Second, let us budget for a national program to check the 
electric grid, including essential supporting infrastructures 
used for fuel supply and communication. And third, Congress 
should recognize that the regulatory apparatus conceived in the 
Energy Policy Act of 2005 is not working. Establishing a new 
independent commission, solely focused on electric grid 
reliability would be very helpful, a commission with the power 
to issue and enforce regulations on its own similar to the 
Nuclear Regulatory Commission.
    The present FERC/NERC arrangement has proved ineffective. 
Thank you for this opportunity to present my concerns and 
recommendations, which are more fully explained in my written 
testimony and I look forward to your questions.
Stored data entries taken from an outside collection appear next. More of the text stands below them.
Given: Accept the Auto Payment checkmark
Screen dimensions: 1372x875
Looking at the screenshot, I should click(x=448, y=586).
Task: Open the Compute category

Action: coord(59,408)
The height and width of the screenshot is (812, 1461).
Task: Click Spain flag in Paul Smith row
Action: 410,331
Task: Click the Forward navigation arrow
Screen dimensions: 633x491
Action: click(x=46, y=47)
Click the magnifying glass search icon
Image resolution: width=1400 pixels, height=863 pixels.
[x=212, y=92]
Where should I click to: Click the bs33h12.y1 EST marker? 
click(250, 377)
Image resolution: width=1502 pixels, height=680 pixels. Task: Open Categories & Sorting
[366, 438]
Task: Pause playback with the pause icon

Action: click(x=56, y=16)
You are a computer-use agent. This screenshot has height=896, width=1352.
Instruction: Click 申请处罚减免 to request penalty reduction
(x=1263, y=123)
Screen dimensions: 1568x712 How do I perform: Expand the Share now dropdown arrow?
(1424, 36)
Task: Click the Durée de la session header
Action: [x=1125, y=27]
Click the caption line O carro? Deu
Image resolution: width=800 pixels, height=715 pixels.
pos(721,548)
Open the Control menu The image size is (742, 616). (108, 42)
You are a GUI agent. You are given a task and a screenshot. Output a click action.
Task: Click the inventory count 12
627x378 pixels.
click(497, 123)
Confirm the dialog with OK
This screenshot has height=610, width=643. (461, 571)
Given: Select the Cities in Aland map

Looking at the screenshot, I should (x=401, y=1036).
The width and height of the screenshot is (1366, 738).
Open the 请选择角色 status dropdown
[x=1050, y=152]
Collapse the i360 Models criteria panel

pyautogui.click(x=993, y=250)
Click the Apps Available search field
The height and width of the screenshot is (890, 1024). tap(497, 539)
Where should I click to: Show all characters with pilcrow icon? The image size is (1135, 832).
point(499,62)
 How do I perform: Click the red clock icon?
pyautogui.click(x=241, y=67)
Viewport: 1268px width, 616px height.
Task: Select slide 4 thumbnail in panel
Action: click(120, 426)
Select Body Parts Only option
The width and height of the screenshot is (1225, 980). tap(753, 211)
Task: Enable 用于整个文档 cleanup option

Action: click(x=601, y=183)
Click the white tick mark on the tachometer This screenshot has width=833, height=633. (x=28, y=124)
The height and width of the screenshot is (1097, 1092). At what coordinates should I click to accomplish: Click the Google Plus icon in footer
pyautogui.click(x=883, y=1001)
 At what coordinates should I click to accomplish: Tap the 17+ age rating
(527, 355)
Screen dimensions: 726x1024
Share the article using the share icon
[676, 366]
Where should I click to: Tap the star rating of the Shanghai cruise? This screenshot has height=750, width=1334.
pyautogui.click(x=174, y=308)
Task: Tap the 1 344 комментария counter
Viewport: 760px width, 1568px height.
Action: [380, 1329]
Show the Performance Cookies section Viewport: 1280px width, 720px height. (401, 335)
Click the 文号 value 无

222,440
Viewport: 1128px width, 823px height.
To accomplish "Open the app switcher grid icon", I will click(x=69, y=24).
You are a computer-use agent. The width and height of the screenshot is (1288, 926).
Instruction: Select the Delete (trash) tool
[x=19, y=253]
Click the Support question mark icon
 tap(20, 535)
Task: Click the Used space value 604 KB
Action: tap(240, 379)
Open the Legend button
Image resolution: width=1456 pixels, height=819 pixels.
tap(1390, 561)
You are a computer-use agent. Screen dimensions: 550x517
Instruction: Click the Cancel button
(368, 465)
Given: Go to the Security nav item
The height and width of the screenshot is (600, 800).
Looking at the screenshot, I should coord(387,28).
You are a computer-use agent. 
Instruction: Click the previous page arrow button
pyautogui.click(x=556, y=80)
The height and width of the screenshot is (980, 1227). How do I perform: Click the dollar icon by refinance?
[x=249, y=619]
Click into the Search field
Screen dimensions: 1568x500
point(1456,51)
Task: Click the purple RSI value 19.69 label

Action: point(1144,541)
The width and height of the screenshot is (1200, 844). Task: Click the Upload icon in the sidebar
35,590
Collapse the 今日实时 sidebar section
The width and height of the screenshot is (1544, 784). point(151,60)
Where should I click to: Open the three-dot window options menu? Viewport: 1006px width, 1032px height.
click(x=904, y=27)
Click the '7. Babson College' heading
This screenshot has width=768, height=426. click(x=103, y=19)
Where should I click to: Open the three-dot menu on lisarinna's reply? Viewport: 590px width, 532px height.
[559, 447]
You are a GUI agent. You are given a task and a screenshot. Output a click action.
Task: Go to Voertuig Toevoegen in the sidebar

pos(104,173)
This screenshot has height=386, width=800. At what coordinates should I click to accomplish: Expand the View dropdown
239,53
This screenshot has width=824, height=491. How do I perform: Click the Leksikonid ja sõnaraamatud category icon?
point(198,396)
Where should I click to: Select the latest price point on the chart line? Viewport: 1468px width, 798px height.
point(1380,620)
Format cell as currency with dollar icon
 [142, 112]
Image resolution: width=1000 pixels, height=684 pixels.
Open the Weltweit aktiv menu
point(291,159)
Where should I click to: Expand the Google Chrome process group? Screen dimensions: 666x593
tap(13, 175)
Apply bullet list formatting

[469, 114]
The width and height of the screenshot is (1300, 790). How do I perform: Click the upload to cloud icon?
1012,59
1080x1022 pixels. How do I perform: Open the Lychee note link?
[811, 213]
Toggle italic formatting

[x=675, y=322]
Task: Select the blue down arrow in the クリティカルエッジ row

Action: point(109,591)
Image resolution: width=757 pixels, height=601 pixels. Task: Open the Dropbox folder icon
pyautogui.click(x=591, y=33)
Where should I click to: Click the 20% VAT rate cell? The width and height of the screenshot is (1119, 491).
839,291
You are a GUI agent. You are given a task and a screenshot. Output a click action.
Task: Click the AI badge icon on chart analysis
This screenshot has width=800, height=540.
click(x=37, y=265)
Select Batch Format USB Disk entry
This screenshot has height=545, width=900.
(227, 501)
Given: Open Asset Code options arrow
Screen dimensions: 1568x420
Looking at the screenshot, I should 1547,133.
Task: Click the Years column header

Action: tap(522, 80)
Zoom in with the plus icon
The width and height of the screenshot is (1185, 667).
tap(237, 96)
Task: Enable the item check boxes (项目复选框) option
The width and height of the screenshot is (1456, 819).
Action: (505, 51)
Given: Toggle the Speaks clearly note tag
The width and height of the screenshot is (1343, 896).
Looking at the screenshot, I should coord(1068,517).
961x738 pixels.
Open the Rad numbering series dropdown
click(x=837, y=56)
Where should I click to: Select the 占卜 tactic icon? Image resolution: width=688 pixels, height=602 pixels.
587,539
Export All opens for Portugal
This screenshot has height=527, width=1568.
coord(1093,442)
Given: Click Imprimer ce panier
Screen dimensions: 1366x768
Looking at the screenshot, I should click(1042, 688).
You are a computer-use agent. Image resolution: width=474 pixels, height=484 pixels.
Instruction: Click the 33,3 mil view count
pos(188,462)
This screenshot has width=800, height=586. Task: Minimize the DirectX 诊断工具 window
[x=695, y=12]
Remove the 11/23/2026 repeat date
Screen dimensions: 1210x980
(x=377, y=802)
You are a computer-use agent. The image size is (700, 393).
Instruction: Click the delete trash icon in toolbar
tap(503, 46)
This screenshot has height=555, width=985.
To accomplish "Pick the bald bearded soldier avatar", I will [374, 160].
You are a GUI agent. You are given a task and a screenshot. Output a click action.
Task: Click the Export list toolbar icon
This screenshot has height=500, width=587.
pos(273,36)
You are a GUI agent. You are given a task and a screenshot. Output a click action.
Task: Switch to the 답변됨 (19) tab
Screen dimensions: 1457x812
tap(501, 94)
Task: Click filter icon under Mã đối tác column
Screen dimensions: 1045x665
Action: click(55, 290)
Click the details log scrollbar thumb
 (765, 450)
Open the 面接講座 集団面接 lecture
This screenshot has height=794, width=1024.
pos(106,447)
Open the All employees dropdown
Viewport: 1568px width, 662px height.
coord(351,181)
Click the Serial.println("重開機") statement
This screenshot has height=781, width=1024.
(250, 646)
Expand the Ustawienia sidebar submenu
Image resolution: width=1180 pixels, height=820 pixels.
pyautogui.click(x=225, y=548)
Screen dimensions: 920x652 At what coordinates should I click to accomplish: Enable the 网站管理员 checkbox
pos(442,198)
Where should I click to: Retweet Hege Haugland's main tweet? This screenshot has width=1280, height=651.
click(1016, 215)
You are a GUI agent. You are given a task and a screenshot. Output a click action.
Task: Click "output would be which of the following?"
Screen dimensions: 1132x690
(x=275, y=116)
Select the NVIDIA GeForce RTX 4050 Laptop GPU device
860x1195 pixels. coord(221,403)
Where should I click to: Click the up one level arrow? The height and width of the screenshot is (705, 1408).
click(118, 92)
    [The prepared statement of Mr. Baker follows:]
    Mr. DeSantis. Thank you, Dr. Baker.
    The chair now recognizes Dr. Pry for 5 minutes, you are up.


    Mr. Pry. Thank you for the opportunity to address the 
subcommittees today. First, what I think we must understand 
about the threat is that it is not merely theoretical, it is a 
real threat. In the military doctrines of Russia, China, North 
Korea and Iran, they plan to make a nuclear EMP attack against 
the United States. We have seen North Korea and Iran exercise 
this, including by launching ballistic missiles off of a 
freighter at sea, which would enable the possibility of an 
anonymous EMP attack. During the nuclear crisis we had with 
North Korea in 2013, it was the worst nuclear crisis we ever 
had with Kim Jong Un was threatening to make nuclear missile 
strikes against the United States in the aftermath of their 
third illegal nuclear test.
    In the midst of that crisis North Korea orbited a satellite 
over the south pole that passed over the territory of the 
United States on the optimum trajectory and altitude to both 
evade our national missile defenses, and, had that been a 
nuclear warhead, to place an EMP field over all 48 contiguous 
United States that would have had catastrophic consequences. 
That was the KSM 3 satellite; that satellite stills passes over 
us, it's sill in orbit and passes over us with regularity.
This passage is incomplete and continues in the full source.